Genetic Algorithms and Checkers

I first read about Genetic Algorithms years ago in an article describing one that evolved checkers-playing robots (these were not physical robots, just programs). The article stated that they gave the robots the rules and after many generations the robots were competing on a master level.

I tried to see if I could make a hound and hare robot shortly after reading about GAs but I couldn’t figure out how the “DNA” part of the algorithm worked. What I decided to use was a set of neural net threshold values and input weights. I let the robots run at a constant speed and fed the range and bearing of the other robot into a set of neurodes which passed their outputs to an intermediate set of neurodes (I arbitrarily decided on 4) and then passed those outputs to another set of neurodes each of which produced one bit of the output which was the robot’s new bearing. I wrote the whole thing in Macromedia Director, so it took all night to run the trials for the first individuals and I got laid off shortly after that, so I never went any further with it.

I have always wondered if that is how it is done and also how the checkers players worked. Does anyone know?

Thanks for your help,
Rob

I’ve only heard of genetic algorithms in the context of optimization problems. That is to say, you have a set of parameters which can take some values, and some figure of merit which is derived in some complicated way from those values, and you want to find the set of values which will give you the largest (or smallest, depending on the problem) value for the figure of merit. For instance, if you own a company that makes widgets, the parameters might be how durable you make your widgets, how much you charge for them, how much money you spend on advertising for them, and what color (or colors) to make them, and the figure of merit would be the profit you earn. Even if you have some sort of formula or other way to calculate how much the profit will be, it’s not necessarily easy to go from that formula to the set of values that would give you the most. This is where you use the genetic algorithms.

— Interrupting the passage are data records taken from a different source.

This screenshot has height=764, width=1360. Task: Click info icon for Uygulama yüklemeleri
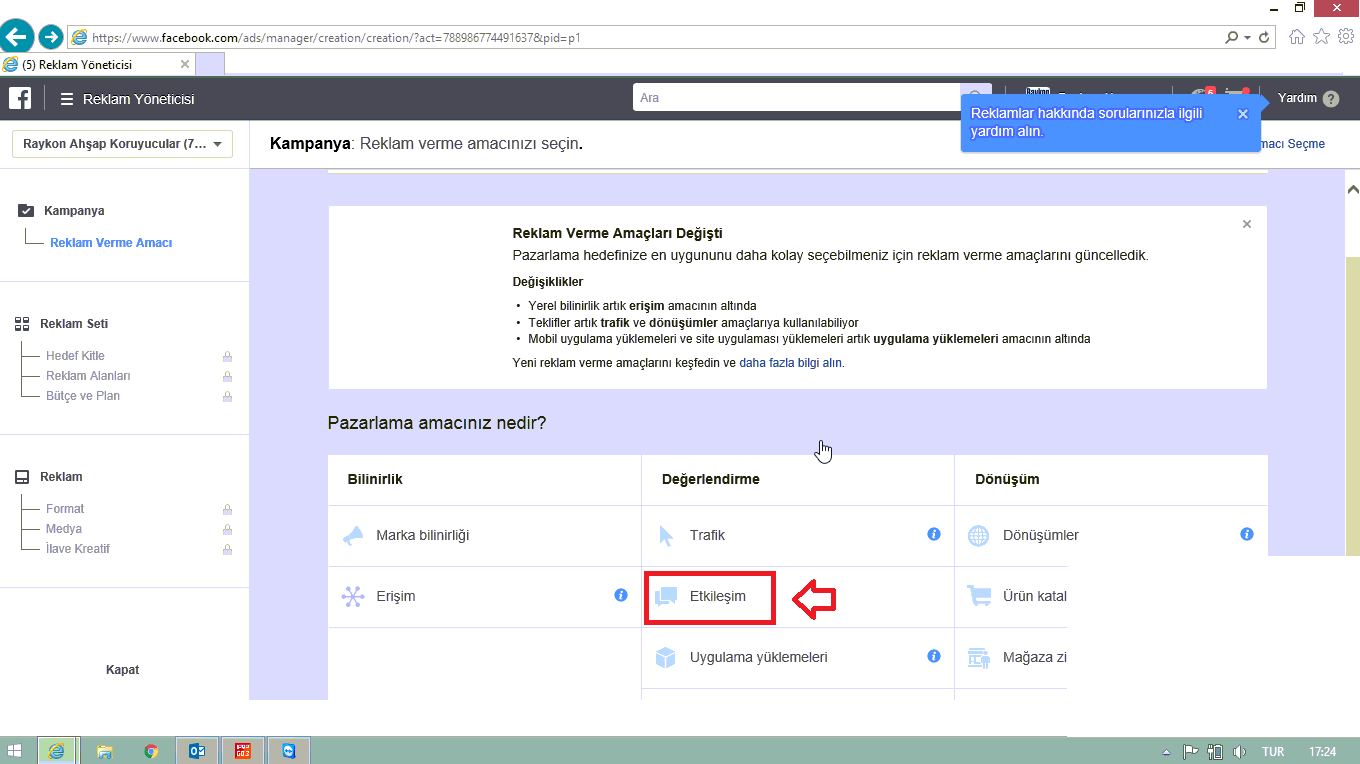click(x=934, y=656)
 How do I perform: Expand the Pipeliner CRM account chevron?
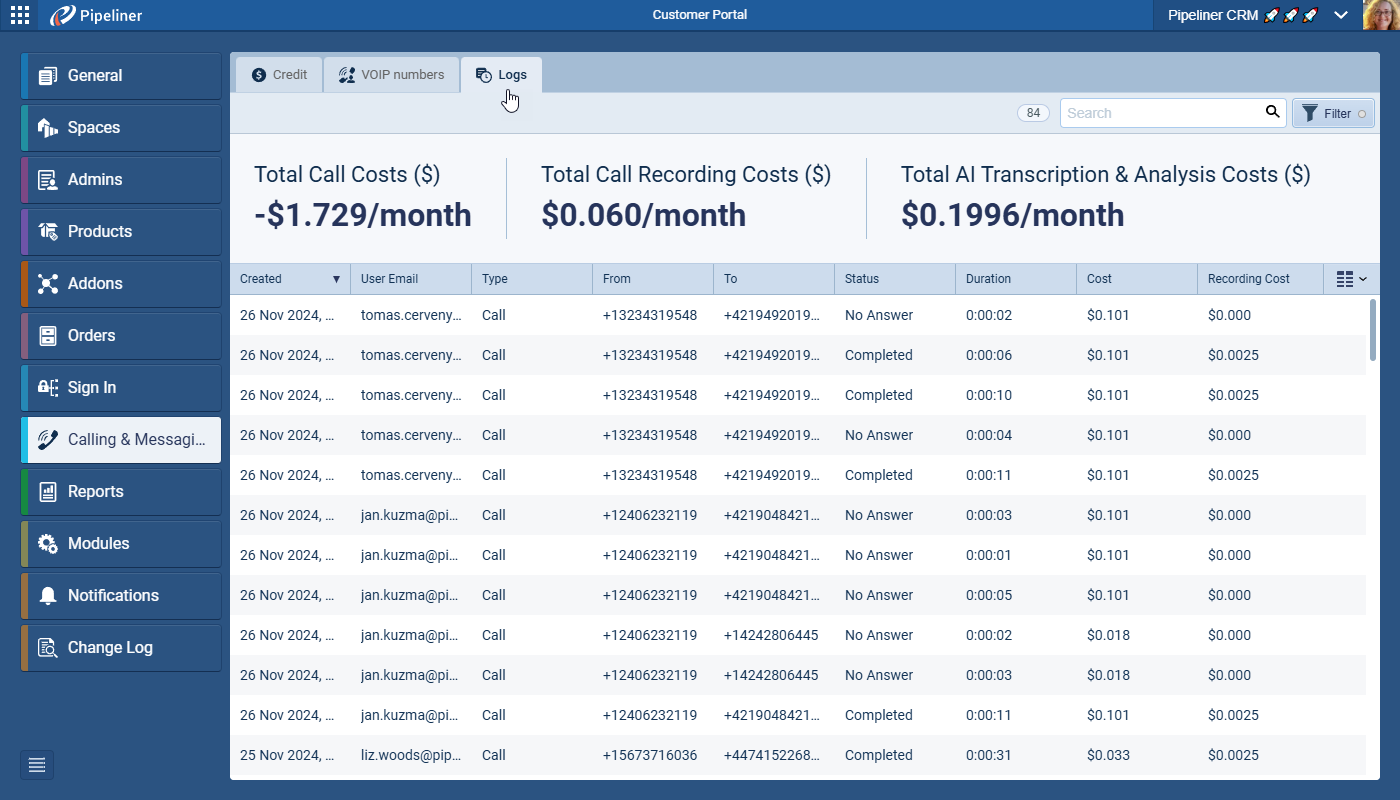(1341, 15)
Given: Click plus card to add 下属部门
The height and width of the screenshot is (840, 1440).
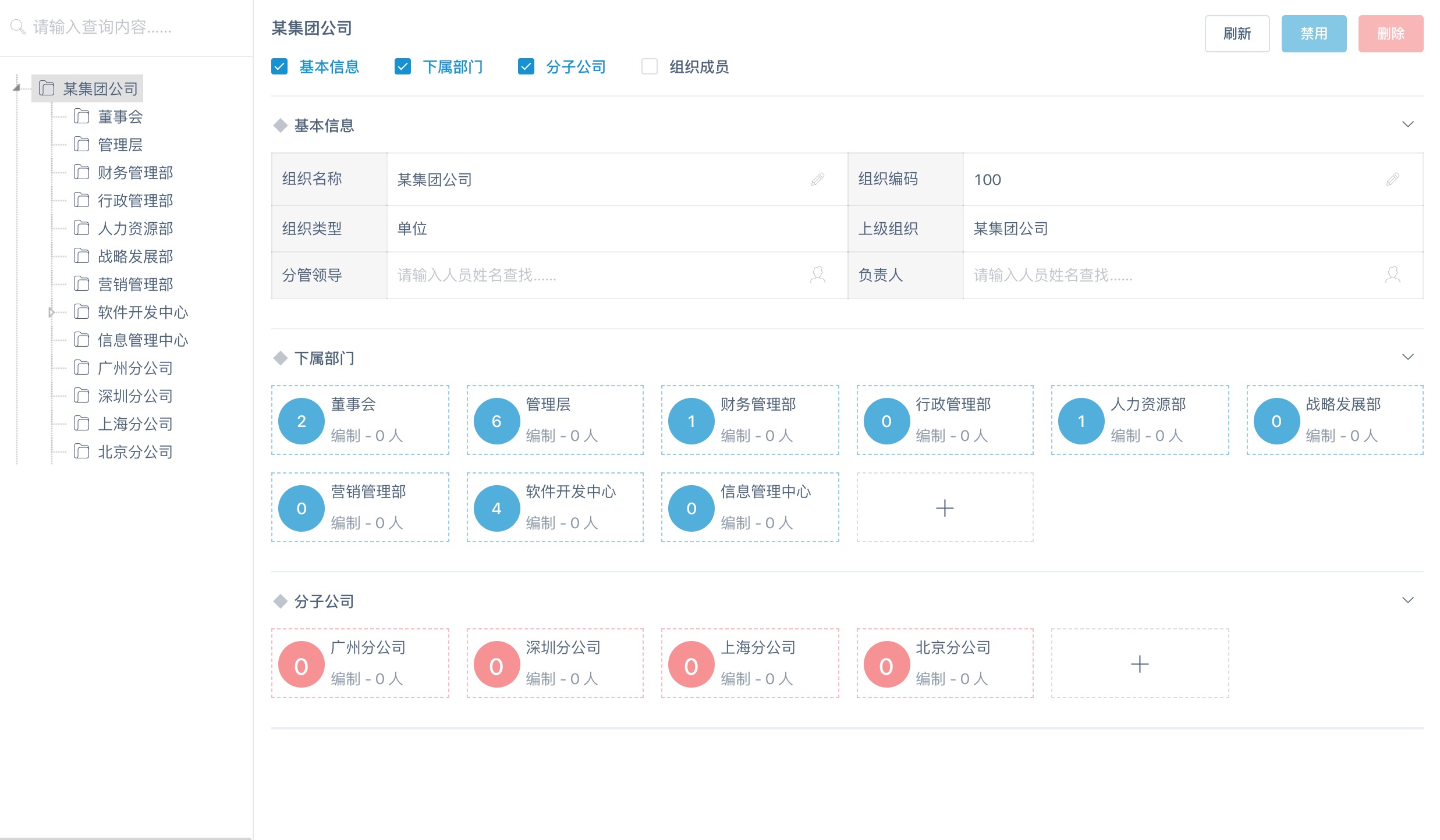Looking at the screenshot, I should (944, 507).
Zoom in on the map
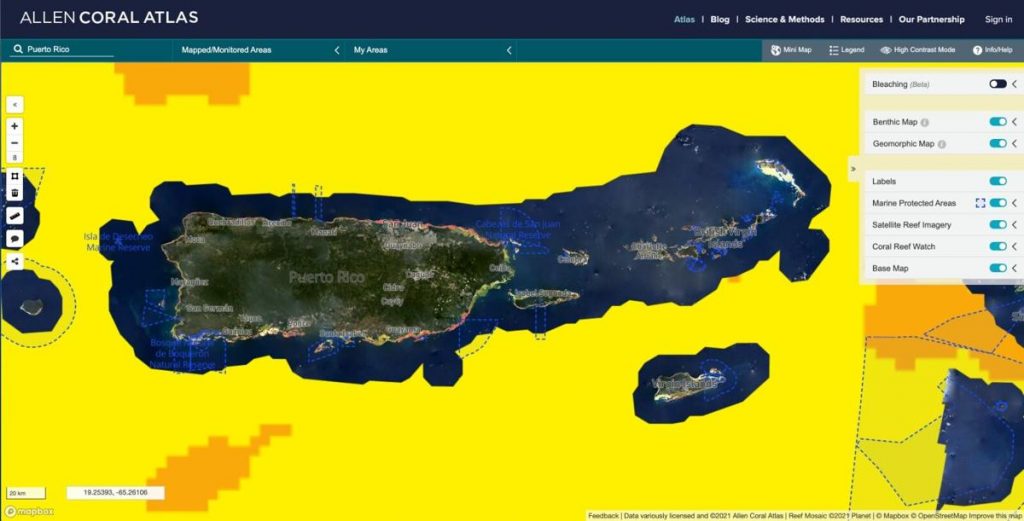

The basic idea of a genetic algorithm is that you start with a set of “organisms”, each of which has a full set of values for the parameters. These values correspond to the DNA. In each generation, you calculate the figure of merit for each organism, and you take some number of the best organisms. Combine the DNA from these best organisms in some manner, to come up with new parameter values, and give them some small chance to change further (mutations). The result of these is new organisms, which you use as the next generation. Calculate the fitness for each of these, and repeat.

There are, of course, many variations on this basic theme. The programmer typically chooses how large to make each generation, and how many organisms from each generation “mate” to produce the next generation, as well as the probability of mutation. And, of course, there are a number of different ways to combine the “DNA” of the parents. You might simply average the values, for instance, or you might pick one of each, or you might pick each bit of the child’s DNA from one of the parents.

In the case of the checkers-playing programs, I suspect that someone first wrote a checkers program with a bunch of free parameters, representing how much the program should value certain moves. These parameters formed the DNA. The programmer could have just chosen values for the parameters himself, or he could have asked for advice from expert human checkers players, but instead, he decided to evolve them. So he started with a bunch of programs with different values, and decided their value by having them play against each other, with the winner of each match mating more often than the loser (and maybe even “killing” the loser). Repeat for many generations, and you’ll end up with a very good set of values for those parameters, probably close to the values the human players actually use.

For a neural network (which is what what used in the checkers example), the DNA is some sort of coding technique that completely describes the neural network, including neurons, connections, transfer functions, weights, etc. Many techniques have been used, and it continues to be an area of research to come up with optimal encoding techniques.

But it sounds like you were on the right track, basically just a set of numbers indicating the structure of the neural network.

However, as you dig deeper into this topic, you find that some approaches work better than others. For example, a small change in the genotype (DNA), should result in a small change in the phenotype (ANN). If it doesn’t, then good solutions might suddenly become horrible solutions.

Yes, my thoughts are similar. You could use standard alpha-beta pruning, and use genetic algorithms to train the heuristic functions used to estimate position strength.

The person who did the first successful checkers program was Arthur Samuel - his first learning version was done in 1955. This was long before neural nets or GAs.
http://www.cs.ualberta.ca/~sutton/book/11/node3.html is a link. He didn’t use anything like DNA - first he remembered positions he’d seen before to save effort in searching for the best move given that position. Second, he gave each position a value, which could be adjusted depending on if that position resulted in having to back up the search tree. I think by the early '60s Samuel’s program could beat any checkers player.

GAs work slightly differently, using an evaluation function and a mutation function, and working on a string. Say you wanted to use a GA to write Shakespeare. You’d generate a whole bunch of strings of characters, and rate each one as to how close it was to Shakespeare. You’d pick the top couple, and mutate them, perhaps by exchanging strings with other candidates, or rearranging the strings. You’d also generate new strings. You would then apply the evaluation function again, and repeat until you got a match. (A sonnet would be faster to generate than Hamlet.)

For checkers, I suppose that for each position you’d generate some next possible legal positions, or a tree of the next few moves, and evaluate them. It doesn’t sound very efficient - min/max searching is used for a reason.